**Problem requirements**
Rewrite the material below, swapping "Find the location of a particular element." for "Locate a specific element." and leaving everything else as it is.

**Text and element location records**
>>>>

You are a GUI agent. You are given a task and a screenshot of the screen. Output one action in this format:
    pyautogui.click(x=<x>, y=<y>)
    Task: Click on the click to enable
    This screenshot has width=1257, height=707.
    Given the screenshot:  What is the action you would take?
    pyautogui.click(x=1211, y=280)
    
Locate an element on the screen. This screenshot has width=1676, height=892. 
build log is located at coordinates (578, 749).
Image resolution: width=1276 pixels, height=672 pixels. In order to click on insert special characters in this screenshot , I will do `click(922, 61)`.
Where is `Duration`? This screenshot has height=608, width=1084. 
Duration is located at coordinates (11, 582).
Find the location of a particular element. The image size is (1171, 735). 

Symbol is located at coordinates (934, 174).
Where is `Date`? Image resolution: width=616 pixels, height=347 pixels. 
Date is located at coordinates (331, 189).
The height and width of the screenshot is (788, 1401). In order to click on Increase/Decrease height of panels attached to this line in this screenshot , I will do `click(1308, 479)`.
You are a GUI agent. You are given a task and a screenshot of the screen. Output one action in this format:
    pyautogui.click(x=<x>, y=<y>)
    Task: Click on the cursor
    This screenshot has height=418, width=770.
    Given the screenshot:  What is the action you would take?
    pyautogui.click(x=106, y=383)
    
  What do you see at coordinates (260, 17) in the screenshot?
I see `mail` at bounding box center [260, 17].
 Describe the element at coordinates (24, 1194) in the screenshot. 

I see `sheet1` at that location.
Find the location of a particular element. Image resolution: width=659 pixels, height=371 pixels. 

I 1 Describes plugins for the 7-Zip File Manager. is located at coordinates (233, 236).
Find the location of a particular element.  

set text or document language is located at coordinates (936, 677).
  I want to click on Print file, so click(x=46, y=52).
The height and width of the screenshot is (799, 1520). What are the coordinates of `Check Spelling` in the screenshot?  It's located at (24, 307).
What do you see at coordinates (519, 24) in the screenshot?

<<<<

**Exercise output**
You are a GUI agent. You are given a task and a screenshot of the screen. Output one action in this format:
    pyautogui.click(x=<x>, y=<y>)
    Task: Click on the click to enable
    This screenshot has width=1257, height=707.
    Given the screenshot:  What is the action you would take?
    pyautogui.click(x=1211, y=280)
    
Locate an element on the screen. This screenshot has width=1676, height=892. 
build log is located at coordinates (578, 749).
Image resolution: width=1276 pixels, height=672 pixels. In order to click on insert special characters in this screenshot , I will do `click(922, 61)`.
Where is `Duration`? This screenshot has height=608, width=1084. 
Duration is located at coordinates (11, 582).
Locate a specific element. The image size is (1171, 735). 

Symbol is located at coordinates (934, 174).
Where is `Date`? Image resolution: width=616 pixels, height=347 pixels. 
Date is located at coordinates (331, 189).
The height and width of the screenshot is (788, 1401). In order to click on Increase/Decrease height of panels attached to this line in this screenshot , I will do `click(1308, 479)`.
You are a GUI agent. You are given a task and a screenshot of the screen. Output one action in this format:
    pyautogui.click(x=<x>, y=<y>)
    Task: Click on the cursor
    This screenshot has height=418, width=770.
    Given the screenshot:  What is the action you would take?
    pyautogui.click(x=106, y=383)
    
  What do you see at coordinates (260, 17) in the screenshot?
I see `mail` at bounding box center [260, 17].
 Describe the element at coordinates (24, 1194) in the screenshot. 

I see `sheet1` at that location.
Locate a specific element. Image resolution: width=659 pixels, height=371 pixels. 

I 1 Describes plugins for the 7-Zip File Manager. is located at coordinates (233, 236).
Locate a specific element.  

set text or document language is located at coordinates (936, 677).
  I want to click on Print file, so click(x=46, y=52).
The height and width of the screenshot is (799, 1520). What are the coordinates of `Check Spelling` in the screenshot?  It's located at (24, 307).
What do you see at coordinates (519, 24) in the screenshot?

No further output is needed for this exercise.